▶ _TEXT_:
## BEGIN

The Opening and
Commodification of Gay Space
Queer in a Lean World
(Against
the Current #89, November/December 2000)
Alan
Sears
THE QUEER MOVEMENT has made impressive gains in
the thirty-one years since the Gay Liberation Front emerged out of the
Stonewall Riots in New York City. It is now possible for many lesbians and gay
men to live relatively open lives in fairly supportive environments with access
to real community resources.
Yet
many others have benefited little from these gains. There has been little
change in the lives of the most vulnerable queers, including transgendered
people, queers living in poverty, people of color, people living in the closet
and many women.
Before
the Stonewall riots, queers were largely culturally invisible except for
negative stereotypes. A predatory gay man or lesbian was sometimes depicted in
a movie, play or novel, but they were usually killed off by the end of the
story. Now shows like "Will and Grace" are prime time hits on
conservative American networks.
Magazines,
books, movies and plays have lots of queer characters, ranging from lesbian
heroes in detective novels to the closeted high school teachers. It is a real
gain to have some point of reference in popular culture, even if these are
often chaste images of white middle-class gay men or lesbians.
In
Canada, queers have made significant gains in the areas of human rights
protection and workplace benefits. The Federal government and every Canadian
province now include non-discrimination on the basis of sexual orientation in
their human rights codes. Many unions, particularly in the public sector, have
bargained for non-discrimination clauses in collective agreements and full
benefits for same sex-partners.
Indeed,
from the perspective of Canada or much of Western Europe, the United States is
an exceptional backwater in its denial of human rights. This is particularly
surprising when you remember that the contemporary lesbian/gay liberation
movement first emerged in the United States.
Yet
these gains should not make us smug. The state continues to coercively police
sexuality. Male Toronto police officers recently raided a women"s night at
a Toronto bathhouse, using liquor license standards as an excuse to harass and
terrorize.
Extensive
spying and entrapment operations in parks and washrooms across North America
continue to turn up vulnerable, closeted men who are often exposed to the glare
of destructive publicity. High school is still a hotbed of harassment and
violence against young people who are labeled "queer."

## END

▶ _DATA FOR THE TASK_:
## BEGIN

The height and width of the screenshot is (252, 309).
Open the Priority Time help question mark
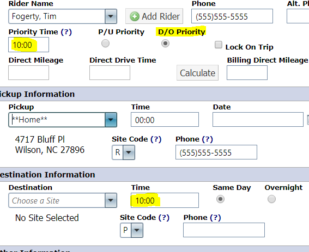coord(66,32)
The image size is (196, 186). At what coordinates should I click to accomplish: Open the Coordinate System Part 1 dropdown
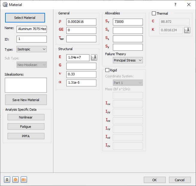pos(128,83)
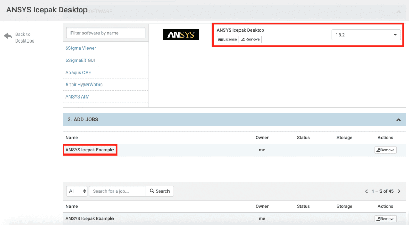
Task: Go to next page of jobs
Action: (x=399, y=191)
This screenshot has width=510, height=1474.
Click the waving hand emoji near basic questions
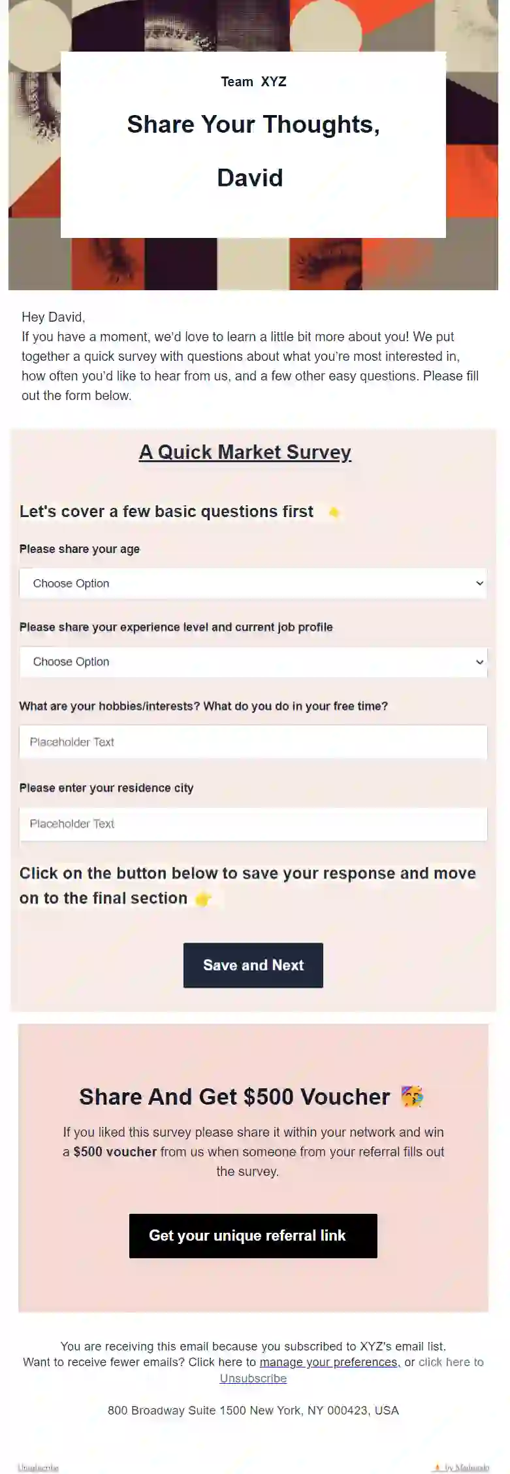(334, 512)
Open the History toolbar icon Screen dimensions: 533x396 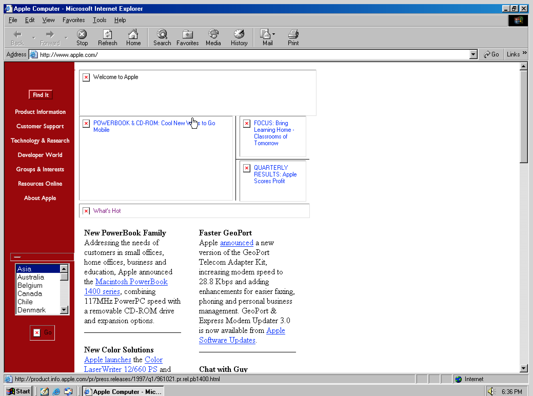pos(239,34)
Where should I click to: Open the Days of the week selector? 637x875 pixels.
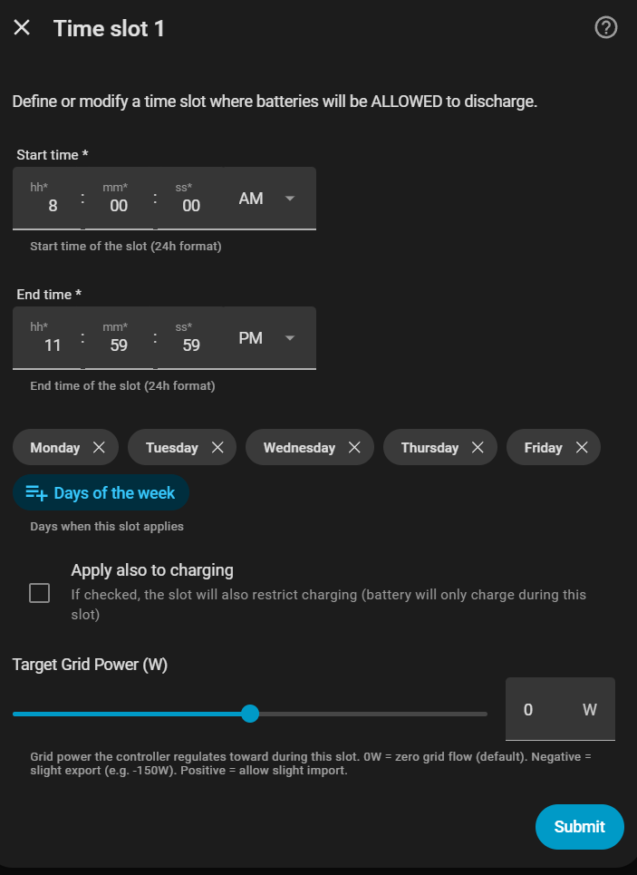101,493
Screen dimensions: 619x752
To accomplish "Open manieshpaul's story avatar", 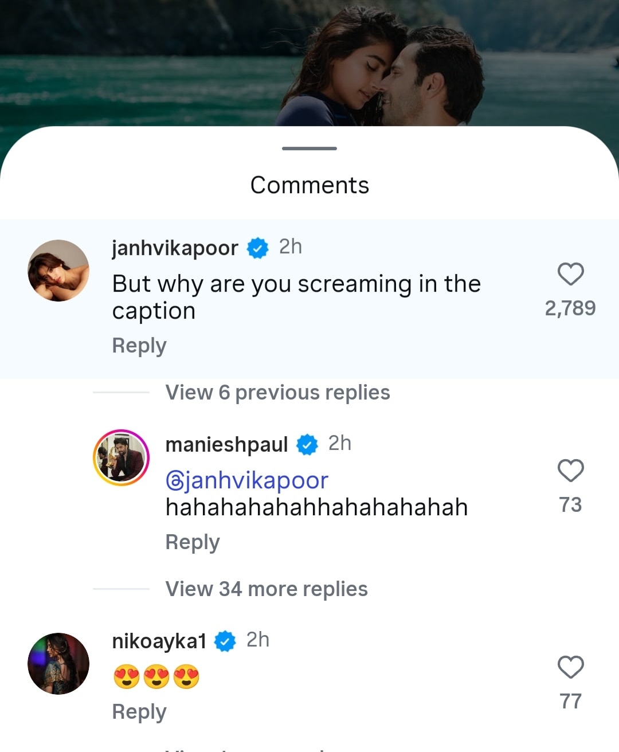I will click(122, 457).
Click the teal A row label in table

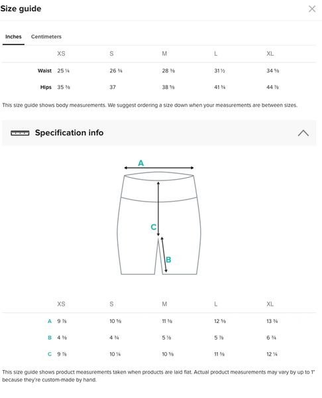pos(50,321)
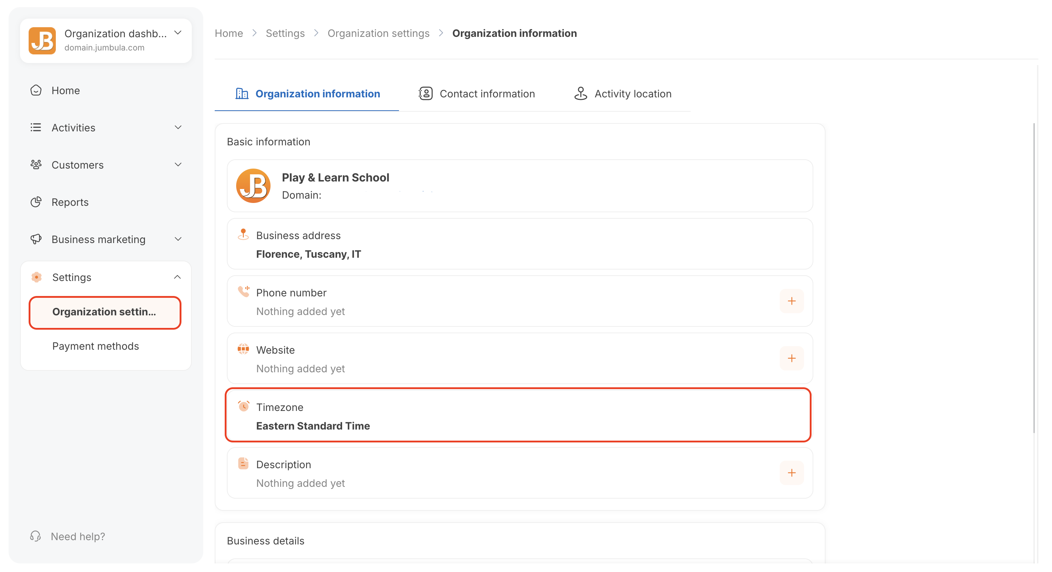Switch to Activity location tab
The width and height of the screenshot is (1052, 572).
[x=622, y=94]
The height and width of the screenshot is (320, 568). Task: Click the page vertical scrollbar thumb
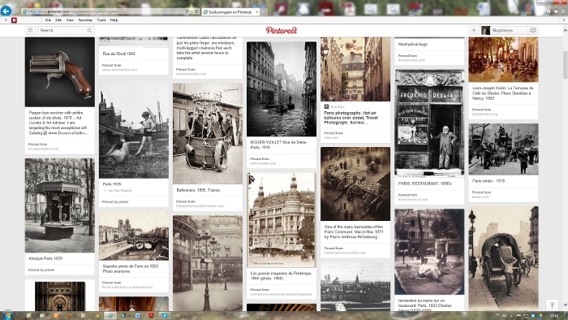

## END

▶ _TO BE DONE_:
**a)** Pull out the records verbatim, starting with the first line and going on through the line with "Action: (x=399, y=191)". Leave out the pictures.
**b)** Keep writing the essay on queer life and gains since Stonewall from the point where it stops.
The records have no connection to the text.

▶ _SOLVED TASKS_:
**a)**
The height and width of the screenshot is (252, 309).
Open the Priority Time help question mark
coord(66,32)
The image size is (196, 186). At what coordinates should I click to accomplish: Open the Coordinate System Part 1 dropdown
pos(128,83)
Task: Go to next page of jobs
Action: (x=399, y=191)

**b)**
Indeed,
the threat of heterosexist violence and harassment is pervasive. The horrifying
incidents that come to public attention, such as the brutal murder of Matthew
Shepard, are just the tip of the iceberg. The threat of violence hangs over
even the most open queers, who often do complex calculations of the risk of
exposure in specific settings.
The
danger of violence increases dramatically the farther one strays from the
gender-normative gay male and lesbian images that have entered public
consciousness. Transgendered people, people of color and queers on the street
are openly targeted for harassment and everyday violence, including ongoing
abuse at the hands of police.
Victories
in Lean Times
This is
a situation in which real and important gains for some gay men and lesbians
have to be understood in the context of the many queers who have won little or
nothing. Further, the most important of these victories have been won in the
last 20 years, a period marked by a sharp shift to the right. The overall
political climate has been marked by poor-bashing, anti-affirmative action
measures, immigrant-bashing, the rise of the right, the decline of the left and
a generally defensive stance on the part of the labor movement.
Those
gains that were won have come for two reasons. First, they came through
struggle: Queers have mobilized again and again, taking to the streets to
protest against state violence, queer-bashing, inaction around AIDS and the
denial of our human rights. In doing so, we have changed the world and, perhaps
more importantly, changed ourselves into activists. None of these gains would
be here today if it was not for this gutsy activism.
Queers
are not the only people, however, who mobilized in the face of this right-wing
offensive. Anti-poverty groups, immigrants rights organizers, anti-racist
activists, feminists and labor movements activists have fought back hard. We
need to probe a bit farther, then, to understand the changes in capitalist
society that have created certain spaces for the consolidation of lesbian and
gay identities in a generally hostile climate.
Capitalism
and Sexuality
The
word "homosexual" first emerged in the 1860s. A new word was required
to explain a relatively new phenomenon. Of course, there was nothing new about
women having sex with women or men with men. The new aspect that this new word "homosexual"
tried to capture was the emergence of a same-sex orientation as a full-time
sexual identity.
This
shift was a product of specifically capitalist social relations. The separation
of home from paid employment in capitalist societies provided the ground for
the emergence of the homosexual.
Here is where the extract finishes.